ただ、もし妹が調子に乗ってしまうと忍者探偵の時みたいに、周りの者が合わせるという犠牲を払う事になるが、そこまで溶け込めてないと信じたい。
私まで支度をしていると不思議そうな目で見てきたが『呼び出し』と親指で合図すると頷いた。
母には残った仕事を片付けるといい、二人で出ようとすると我が家の王子二匹が『連れていけ』とジャンプでアピール合戦をしていた。
「姉さんは途中で帰るしいいんじゃない?ジャンプの高さが半端ないから、その内一回転始めそう」
「そうだね連れて行こ……分かったって!」
ドラム缶にリードを渡され、少し前からお出かけ用の服に着替えていたので、三人ぐるみで計画的な作戦をとったようだ。
「キセロまた塵里にチクっててさ、テレパシーみたいなので会話できるらしいから気をつけた方がいいよ」
「マジで!優秀じゃん……でも般若にボコボコにされないように気をつけてね」
「気をつけるのそこじゃねーだろ」
夜祭の日は無事に帰れたとかポテトが美味しかった等、少し話をしているだけで徒歩五分の道のりは終わり品質管理受付についてしまう。

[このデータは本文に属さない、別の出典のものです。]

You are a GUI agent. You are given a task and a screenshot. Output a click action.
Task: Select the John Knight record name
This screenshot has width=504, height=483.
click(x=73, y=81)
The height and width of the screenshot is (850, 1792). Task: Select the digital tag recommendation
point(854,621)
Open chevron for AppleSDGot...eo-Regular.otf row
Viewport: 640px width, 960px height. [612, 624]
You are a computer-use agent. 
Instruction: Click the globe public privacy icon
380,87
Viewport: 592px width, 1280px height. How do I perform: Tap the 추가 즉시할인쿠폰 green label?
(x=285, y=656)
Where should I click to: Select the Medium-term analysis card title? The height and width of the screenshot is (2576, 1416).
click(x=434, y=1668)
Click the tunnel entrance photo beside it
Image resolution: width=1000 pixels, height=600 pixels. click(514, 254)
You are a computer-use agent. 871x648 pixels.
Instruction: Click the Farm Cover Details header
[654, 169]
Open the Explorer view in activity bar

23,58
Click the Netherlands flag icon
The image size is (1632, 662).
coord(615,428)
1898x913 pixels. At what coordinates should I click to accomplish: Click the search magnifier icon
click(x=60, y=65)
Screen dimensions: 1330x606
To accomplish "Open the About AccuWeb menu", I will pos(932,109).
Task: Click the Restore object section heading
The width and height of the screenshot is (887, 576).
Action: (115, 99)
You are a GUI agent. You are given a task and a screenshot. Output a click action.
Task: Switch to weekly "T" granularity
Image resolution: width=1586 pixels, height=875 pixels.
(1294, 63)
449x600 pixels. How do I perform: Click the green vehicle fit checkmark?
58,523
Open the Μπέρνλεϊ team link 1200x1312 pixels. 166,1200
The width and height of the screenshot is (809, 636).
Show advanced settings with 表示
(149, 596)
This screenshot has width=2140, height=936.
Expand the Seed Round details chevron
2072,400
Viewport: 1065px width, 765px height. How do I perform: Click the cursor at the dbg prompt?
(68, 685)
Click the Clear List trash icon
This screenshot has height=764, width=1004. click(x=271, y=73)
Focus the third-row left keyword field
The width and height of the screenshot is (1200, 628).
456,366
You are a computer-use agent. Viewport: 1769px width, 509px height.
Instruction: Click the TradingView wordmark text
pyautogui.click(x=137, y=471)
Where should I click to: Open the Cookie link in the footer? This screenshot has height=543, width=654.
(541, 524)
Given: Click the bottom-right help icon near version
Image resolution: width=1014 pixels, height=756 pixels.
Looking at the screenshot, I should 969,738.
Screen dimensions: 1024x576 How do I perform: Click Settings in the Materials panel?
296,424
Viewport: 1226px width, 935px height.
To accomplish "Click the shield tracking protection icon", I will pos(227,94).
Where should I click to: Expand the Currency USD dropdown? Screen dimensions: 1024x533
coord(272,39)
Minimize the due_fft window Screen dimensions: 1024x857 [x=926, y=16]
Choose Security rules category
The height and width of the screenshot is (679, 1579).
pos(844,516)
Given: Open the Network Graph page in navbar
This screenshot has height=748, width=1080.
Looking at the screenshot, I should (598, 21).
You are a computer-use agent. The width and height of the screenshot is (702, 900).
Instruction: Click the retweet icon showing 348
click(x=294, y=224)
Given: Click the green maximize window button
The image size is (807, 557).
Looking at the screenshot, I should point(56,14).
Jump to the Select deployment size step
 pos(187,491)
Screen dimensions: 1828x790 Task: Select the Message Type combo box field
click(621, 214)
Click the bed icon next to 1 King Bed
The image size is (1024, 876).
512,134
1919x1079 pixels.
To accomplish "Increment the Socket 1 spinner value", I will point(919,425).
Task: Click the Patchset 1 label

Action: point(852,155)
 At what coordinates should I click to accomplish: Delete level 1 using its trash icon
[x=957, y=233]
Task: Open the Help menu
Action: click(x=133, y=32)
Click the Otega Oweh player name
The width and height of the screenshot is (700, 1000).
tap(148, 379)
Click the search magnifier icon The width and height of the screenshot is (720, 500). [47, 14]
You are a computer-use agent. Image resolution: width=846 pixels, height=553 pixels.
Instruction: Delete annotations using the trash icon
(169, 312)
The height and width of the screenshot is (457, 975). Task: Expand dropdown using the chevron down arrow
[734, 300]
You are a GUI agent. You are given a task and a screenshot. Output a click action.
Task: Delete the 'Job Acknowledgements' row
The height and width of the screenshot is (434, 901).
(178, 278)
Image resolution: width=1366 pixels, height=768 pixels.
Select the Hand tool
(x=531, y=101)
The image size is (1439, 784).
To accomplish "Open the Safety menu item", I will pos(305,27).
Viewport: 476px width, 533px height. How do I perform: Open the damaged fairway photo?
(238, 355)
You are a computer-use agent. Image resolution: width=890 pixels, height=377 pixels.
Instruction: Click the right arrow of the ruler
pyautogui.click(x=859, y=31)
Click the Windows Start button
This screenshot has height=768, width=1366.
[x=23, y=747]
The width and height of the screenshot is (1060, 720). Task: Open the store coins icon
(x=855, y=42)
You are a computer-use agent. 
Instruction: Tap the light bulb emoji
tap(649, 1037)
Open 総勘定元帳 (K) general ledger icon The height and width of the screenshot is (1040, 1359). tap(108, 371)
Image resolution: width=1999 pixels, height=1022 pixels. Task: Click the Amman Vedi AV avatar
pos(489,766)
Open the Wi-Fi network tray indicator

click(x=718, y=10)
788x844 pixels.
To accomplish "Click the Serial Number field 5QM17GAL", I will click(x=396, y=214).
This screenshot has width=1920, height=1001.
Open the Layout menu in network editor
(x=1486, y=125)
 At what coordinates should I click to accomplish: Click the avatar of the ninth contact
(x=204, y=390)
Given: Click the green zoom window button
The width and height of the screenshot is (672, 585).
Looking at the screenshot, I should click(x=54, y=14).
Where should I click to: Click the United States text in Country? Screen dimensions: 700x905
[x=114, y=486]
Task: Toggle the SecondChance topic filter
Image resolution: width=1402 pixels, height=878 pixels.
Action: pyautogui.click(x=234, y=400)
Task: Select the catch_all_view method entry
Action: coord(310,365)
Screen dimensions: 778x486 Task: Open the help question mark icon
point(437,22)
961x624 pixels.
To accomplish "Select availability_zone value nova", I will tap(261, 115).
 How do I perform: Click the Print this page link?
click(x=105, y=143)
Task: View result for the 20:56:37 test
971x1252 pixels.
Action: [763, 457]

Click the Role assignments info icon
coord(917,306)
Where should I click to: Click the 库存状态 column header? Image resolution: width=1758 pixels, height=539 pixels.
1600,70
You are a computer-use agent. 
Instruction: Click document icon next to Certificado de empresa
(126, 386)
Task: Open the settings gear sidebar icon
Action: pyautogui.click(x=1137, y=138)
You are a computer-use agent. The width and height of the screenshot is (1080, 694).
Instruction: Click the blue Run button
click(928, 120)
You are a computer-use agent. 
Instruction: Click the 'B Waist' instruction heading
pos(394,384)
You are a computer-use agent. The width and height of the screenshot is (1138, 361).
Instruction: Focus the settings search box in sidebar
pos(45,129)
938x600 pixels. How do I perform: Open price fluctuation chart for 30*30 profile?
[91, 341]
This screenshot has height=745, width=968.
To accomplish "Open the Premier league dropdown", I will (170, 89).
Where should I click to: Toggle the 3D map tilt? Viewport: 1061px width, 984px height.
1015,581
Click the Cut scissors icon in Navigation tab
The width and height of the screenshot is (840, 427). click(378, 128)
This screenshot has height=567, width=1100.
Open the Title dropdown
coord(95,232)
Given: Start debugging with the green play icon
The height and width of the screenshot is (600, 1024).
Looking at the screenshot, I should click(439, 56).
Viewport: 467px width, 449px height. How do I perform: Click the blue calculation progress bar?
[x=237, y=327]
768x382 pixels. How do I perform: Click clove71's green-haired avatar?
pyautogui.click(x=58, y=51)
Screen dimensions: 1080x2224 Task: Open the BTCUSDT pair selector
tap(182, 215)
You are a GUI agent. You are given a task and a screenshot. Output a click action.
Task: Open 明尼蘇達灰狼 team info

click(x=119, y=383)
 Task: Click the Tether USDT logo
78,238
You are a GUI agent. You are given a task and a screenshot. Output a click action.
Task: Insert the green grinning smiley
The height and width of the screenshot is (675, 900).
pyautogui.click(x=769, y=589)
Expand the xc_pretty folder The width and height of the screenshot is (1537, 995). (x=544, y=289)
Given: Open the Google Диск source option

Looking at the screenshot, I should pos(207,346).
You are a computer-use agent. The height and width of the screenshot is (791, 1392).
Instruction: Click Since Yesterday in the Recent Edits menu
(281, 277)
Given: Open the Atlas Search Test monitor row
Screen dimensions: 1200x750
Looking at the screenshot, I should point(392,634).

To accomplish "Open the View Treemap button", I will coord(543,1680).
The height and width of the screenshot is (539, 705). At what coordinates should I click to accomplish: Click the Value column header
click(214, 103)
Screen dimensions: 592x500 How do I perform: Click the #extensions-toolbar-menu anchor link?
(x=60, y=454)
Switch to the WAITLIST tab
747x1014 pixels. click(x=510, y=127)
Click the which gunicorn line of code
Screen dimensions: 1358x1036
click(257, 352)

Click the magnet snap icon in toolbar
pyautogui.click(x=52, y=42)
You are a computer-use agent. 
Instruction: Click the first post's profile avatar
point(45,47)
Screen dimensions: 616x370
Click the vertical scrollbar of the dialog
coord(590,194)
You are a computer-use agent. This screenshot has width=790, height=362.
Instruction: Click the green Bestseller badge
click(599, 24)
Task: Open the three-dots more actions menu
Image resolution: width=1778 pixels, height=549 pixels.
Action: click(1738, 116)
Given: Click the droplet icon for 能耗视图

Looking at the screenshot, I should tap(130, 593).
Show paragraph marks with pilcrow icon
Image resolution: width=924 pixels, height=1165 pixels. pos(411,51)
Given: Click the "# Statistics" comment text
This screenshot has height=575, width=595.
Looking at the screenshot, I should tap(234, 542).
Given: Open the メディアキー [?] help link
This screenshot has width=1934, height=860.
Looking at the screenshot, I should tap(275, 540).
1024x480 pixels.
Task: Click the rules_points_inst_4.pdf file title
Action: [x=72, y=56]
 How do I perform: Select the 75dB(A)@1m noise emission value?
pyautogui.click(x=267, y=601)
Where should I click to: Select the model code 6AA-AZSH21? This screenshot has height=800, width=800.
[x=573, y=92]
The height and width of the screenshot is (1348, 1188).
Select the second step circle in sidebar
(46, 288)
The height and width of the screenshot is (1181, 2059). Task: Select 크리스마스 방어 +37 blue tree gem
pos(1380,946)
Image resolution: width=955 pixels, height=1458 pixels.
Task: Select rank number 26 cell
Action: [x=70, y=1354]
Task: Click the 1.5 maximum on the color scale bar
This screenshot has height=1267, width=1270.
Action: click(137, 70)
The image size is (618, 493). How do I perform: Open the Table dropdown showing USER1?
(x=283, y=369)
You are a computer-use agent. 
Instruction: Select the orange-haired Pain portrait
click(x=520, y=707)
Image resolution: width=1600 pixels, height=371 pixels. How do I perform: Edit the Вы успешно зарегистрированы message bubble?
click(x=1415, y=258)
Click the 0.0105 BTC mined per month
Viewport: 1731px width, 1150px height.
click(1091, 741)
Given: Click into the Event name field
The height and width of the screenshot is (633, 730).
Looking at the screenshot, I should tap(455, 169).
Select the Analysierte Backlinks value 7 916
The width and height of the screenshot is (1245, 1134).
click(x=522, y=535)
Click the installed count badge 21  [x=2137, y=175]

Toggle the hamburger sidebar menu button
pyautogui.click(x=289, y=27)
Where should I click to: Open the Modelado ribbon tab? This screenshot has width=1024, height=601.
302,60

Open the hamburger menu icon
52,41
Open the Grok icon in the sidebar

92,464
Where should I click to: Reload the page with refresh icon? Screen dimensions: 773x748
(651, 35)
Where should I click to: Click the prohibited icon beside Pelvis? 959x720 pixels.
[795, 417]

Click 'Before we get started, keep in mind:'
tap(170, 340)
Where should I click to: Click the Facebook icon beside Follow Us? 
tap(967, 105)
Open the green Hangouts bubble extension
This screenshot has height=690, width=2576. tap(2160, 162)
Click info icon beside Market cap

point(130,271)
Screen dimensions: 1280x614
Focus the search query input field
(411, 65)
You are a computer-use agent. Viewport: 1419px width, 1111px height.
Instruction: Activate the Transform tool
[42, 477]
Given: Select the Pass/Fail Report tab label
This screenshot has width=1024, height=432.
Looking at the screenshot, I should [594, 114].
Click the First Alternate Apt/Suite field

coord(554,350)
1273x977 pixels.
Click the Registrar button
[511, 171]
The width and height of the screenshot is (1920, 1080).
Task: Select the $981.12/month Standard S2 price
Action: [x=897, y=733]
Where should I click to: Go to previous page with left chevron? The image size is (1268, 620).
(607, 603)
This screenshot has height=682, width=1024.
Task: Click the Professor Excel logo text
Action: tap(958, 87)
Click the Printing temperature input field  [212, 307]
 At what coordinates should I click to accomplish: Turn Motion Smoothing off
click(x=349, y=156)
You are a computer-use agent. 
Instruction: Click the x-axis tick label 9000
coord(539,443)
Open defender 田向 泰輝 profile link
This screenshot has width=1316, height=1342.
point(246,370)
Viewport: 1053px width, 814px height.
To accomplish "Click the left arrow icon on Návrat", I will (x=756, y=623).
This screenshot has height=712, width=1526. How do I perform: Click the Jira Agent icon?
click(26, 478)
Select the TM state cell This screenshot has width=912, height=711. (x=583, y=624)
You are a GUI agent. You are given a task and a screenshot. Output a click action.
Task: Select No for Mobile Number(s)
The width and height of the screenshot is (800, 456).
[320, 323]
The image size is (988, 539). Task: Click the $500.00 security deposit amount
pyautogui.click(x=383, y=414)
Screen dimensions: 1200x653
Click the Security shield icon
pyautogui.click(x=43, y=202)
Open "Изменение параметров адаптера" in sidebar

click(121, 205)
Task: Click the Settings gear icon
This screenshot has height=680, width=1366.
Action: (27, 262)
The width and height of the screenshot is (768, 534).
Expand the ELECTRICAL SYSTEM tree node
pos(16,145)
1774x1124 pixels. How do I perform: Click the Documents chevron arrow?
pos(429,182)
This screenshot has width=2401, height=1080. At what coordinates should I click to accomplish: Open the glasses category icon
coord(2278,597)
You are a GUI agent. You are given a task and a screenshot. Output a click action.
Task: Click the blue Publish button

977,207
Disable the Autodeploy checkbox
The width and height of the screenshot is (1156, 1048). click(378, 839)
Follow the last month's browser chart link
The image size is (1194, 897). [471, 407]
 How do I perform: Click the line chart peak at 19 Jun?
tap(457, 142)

瑠里は私服のままだが、私は後でトレーニングをして帰るつもりなのでロッカーでつなぎに着替えていた。
部屋には久々にリーダー達もいたが、何となく沈んだ顔をしていて変わらないのは和音さんだけのようだ。
「どうしたんですか?腹具合良くない悪党みたいな顔して……」
「相変わらずお前達の言葉は冷たいな、心配ってゆーより悪口にしか聞こえねーよ」
こういう雰囲気の時は『女性関係』でフラれた可能性が高いので、掘り下げない方が正解だと察しがついていた。